Wat Marco de Wolf zeker wist: een monumentaal woonhuis dient met respect en dus met deskundigheid te worden gerestaureerd. Voor het herstel van de gevel koos hij daarom bewust voor een erkend restauratiebedrijf. Samen met de aannemer ontdekte hij vervolgens tal van wetenswaardigheden.

De Oudezijds Voorburgwal in Amsterdam, recht tegenover de Oude Kerk, is een van de oudste en misschien wel meest miskende plekjes in de hoofdstad. Aan levendigheid geen gebrek. Toeristen, hoerenlopers, studenten, autochtone Amsterdammers en junks; het loopt hier allemaal door elkaar. Ook wordt er al eeuwen gebouwd, verbouwd en herbouwd. Achter een strak gespannen doek gaat de steiger voor het huis van Marco de Wolf schuil, een grachtenpand uit 1685 met een al even rijke historie als de rest van de buurt.

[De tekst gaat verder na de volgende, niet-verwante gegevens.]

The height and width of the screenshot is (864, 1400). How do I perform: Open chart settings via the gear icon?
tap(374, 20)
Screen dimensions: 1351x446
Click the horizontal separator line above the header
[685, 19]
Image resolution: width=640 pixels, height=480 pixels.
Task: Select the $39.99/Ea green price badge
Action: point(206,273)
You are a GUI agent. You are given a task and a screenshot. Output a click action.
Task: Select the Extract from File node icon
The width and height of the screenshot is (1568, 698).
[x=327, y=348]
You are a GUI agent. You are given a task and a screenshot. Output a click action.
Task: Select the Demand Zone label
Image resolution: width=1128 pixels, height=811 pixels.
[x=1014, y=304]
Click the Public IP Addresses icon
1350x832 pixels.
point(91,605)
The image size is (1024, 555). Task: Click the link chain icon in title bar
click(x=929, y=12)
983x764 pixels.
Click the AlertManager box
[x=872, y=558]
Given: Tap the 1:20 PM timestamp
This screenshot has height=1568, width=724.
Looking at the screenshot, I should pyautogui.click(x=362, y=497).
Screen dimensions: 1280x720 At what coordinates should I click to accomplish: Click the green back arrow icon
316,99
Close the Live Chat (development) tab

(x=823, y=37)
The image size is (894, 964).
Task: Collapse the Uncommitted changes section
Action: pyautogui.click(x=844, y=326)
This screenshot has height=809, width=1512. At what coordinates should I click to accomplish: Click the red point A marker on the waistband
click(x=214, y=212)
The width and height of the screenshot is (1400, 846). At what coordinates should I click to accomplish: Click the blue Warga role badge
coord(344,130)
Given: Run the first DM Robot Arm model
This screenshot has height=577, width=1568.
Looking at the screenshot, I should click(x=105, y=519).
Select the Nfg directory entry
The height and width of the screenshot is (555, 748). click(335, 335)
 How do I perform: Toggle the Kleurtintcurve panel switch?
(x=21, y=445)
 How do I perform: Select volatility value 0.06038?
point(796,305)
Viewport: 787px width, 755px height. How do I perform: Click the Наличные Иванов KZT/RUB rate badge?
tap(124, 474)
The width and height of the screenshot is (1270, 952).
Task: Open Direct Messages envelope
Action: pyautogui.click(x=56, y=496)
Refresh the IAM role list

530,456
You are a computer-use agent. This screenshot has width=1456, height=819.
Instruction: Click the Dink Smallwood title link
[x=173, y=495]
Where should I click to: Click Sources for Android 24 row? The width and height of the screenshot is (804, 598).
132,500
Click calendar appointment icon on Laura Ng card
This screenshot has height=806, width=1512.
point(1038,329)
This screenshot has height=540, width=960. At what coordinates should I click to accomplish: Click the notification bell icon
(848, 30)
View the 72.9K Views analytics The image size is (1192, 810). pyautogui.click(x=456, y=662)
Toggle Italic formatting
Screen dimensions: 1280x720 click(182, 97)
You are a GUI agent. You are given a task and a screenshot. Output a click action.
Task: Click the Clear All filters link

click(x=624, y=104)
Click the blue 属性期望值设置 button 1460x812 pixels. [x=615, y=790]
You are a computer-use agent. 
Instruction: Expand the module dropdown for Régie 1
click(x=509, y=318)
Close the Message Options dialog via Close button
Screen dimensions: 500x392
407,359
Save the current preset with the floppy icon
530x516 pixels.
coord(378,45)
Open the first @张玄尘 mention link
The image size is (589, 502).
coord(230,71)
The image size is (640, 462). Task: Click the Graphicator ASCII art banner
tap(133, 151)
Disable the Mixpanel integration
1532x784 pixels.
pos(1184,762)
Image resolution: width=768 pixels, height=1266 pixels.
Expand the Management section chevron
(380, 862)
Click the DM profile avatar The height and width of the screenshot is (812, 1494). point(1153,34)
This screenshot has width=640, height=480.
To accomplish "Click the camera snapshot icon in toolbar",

Een snelle blik op oude handgeschreven staten van het bevolkingsregister toont een rijke schakering aan vroegere bewoners, van handelsreizigers en kunstenaars tot schrijvers en bordeelhoudsters.

Stevige opknapbeurt

‘Enkele jaren geleden kocht interieurarchitect Marco de Wolf met zijn partner de bovenste etages. Na een ingrijpende renovatie begon Marco aan de volgende klus: de gevelpartij. Wankele stenen, inwatering en een losgeraakt kozijn hadden al duidelijk gemaakt dat ook ‘de jas’ toe was aan een stevige opknapbeurt. Marco was beducht om zomaar een aannemersbedrijf in te huren. ‘Met alle respect, maar zo’n bedrijf gaat waarschijnlijk rammen, op de verkeerde wijze de stenen voegen en met een likje verf de schade aan het oog proberen te onttrekken. Voor restaureren is degelijk vakmanschap nodig. Deskundige mensen met ervaring, waaraan je met een gerust hart een eeuwenoude gevel toevertrouwt. Ik zie mijn huis als een oude dame die voorzichtig behandeld moet worden en waarvan men vooral geen jonge meid mag maken, met botox en dat soort zaken.’

Eerst inventariseren

Marco oriënteerde zich met behulp van verschillende tijdschriften en websites, bezocht de Nederlandse Restauratiebeurs en kwam uit bij het erkende restauratiebedrijf De Cannenburgh, lid van Vakgroep Restauratie en gevestigd in Amsterdam. Voor het tot een begroting kwam, kreeg het pand eerst een inspectie waarbij alle gebreken werden geïnventariseerd. ‘Alleen als je goed in beeld hebt wat er gerestaureerd moet worden, kun je prioriteiten stellen en een planning maken,’ licht Gert Klein Ikkink, directeur van De Cannenburgh, toe. ‘In dit specifieke geval is er voor gekozen de werkzaamheden aan de voorgevel voorrang te verlenen boven die van de gevels in de binnenplaats.’ Een dergelijke aanpak pakte niet alleen qua efficiency en kosten het beste uit, maar leverde ook een overzichtelijke offerte op. Marco: ‘Van een gewone aannemer zou ik een begroting hebben gekregen waarin al het metselwerk tot één post is samengevoegd. Nu kreeg ik een offerte waarin voor elke plek en elk onderdeel, een aparte berekening was gemaakt, met nagenoeg geen ongewisse stelposten.’

De klik

Naast vertrouwen en vakmanschap is voor Marco ook ‘de klik’ erg belangrijk. ‘Ik moet goed met iemand kunnen samenwerken. Ook al ben ik geen professionele opdrachtgever, ik wil wel serieus worden genomen.’Gert Klein Ikkink onderschrijft dit. ‘De particuliere monumenteneigenaar komt maar een enkele keer in zijn leven voor een grote restauratie te staan. Voor hem is het dus onbekend terrein. Daarom proberen Hier wordt al eeuwen gebouwd, verbouwd en herbouwd we altijd zo helder mogelijk te communiceren en uit te leggen wat we doen en waarom we werken zoals we werken.’ Een andere belangrijke meerwaarde is de eigen werkplaats die erkende restauratiebedrijven verplicht zijn te bezitten. Zo kon de compleet verrotte dakgoot in de werkplaats á la minuut en geheel op maat vervangen worden. Datzelfde gold voor het uitgevallen kozijn dat in 1923 bleek te zijn ‘hersteld’ met behulp van houtkrullen en proppen krantenpapier. En af en toe wordt er ook iets onverwachts ontdekt, zoals de tralies die onder oud stucwerk tevoorschijn kwamen bij het souterrain. Een oude vorm van raamprostitutie, vermoedt Marco. ‘Hierachter zullen de meisjes hun voorstellen hebben geroepen naar voorbijkomend publiek. Prachtig hoe de geschiedenis van dit huis met steeds meer details kan worden ingevuld!’